→ To do:
Which lines in the data below contain the string "target"? Show each one.

(Data items)
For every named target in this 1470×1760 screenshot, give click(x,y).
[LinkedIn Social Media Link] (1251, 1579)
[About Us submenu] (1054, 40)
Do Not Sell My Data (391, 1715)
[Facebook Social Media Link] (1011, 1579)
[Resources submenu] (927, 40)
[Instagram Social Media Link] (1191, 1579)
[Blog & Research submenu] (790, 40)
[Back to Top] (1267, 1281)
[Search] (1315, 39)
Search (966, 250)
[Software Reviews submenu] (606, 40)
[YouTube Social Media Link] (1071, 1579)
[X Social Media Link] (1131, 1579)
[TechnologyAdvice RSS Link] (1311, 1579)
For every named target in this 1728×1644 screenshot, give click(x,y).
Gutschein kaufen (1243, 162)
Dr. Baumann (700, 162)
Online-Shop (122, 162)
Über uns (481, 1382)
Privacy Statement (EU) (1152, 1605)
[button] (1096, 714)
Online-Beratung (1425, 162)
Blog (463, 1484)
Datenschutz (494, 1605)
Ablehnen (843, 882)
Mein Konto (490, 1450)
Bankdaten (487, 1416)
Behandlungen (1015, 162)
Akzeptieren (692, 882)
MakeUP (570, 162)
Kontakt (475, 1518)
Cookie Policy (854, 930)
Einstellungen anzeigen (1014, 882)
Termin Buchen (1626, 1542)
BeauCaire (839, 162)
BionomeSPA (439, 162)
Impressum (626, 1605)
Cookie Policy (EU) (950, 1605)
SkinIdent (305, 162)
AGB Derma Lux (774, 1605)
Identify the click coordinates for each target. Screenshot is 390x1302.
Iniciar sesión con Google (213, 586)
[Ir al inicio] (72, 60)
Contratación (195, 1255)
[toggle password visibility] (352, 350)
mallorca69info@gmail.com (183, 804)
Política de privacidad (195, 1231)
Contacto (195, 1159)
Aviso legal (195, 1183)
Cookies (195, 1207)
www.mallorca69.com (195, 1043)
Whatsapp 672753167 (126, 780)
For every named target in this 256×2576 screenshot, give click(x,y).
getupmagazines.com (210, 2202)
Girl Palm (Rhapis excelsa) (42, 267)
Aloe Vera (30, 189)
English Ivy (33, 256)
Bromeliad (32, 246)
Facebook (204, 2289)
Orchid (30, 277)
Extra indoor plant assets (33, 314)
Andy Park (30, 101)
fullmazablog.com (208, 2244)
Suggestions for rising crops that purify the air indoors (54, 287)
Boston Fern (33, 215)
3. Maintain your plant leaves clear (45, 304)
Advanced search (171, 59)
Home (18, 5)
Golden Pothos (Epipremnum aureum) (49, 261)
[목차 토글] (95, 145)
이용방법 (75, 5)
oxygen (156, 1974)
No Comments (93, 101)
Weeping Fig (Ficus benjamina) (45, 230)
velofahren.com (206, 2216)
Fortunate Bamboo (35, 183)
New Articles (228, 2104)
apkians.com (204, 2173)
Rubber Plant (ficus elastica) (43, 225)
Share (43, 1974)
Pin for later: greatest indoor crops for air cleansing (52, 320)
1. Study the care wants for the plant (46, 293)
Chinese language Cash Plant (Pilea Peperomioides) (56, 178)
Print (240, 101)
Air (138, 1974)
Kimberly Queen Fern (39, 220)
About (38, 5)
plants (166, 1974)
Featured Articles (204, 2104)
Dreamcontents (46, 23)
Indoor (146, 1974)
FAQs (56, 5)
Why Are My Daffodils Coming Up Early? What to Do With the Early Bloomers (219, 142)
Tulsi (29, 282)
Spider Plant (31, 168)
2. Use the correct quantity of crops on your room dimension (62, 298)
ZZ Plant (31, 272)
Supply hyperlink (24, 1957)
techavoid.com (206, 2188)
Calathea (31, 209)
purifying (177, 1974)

→ Exercise solution:
For every named target in this 1470×1760 screenshot, give click(x,y).
For every named target in this 1728×1644 screenshot, give click(x,y).
Identify the click coordinates for each target. Screenshot is 390x1302.
For every named target in this 256×2576 screenshot, give click(x,y).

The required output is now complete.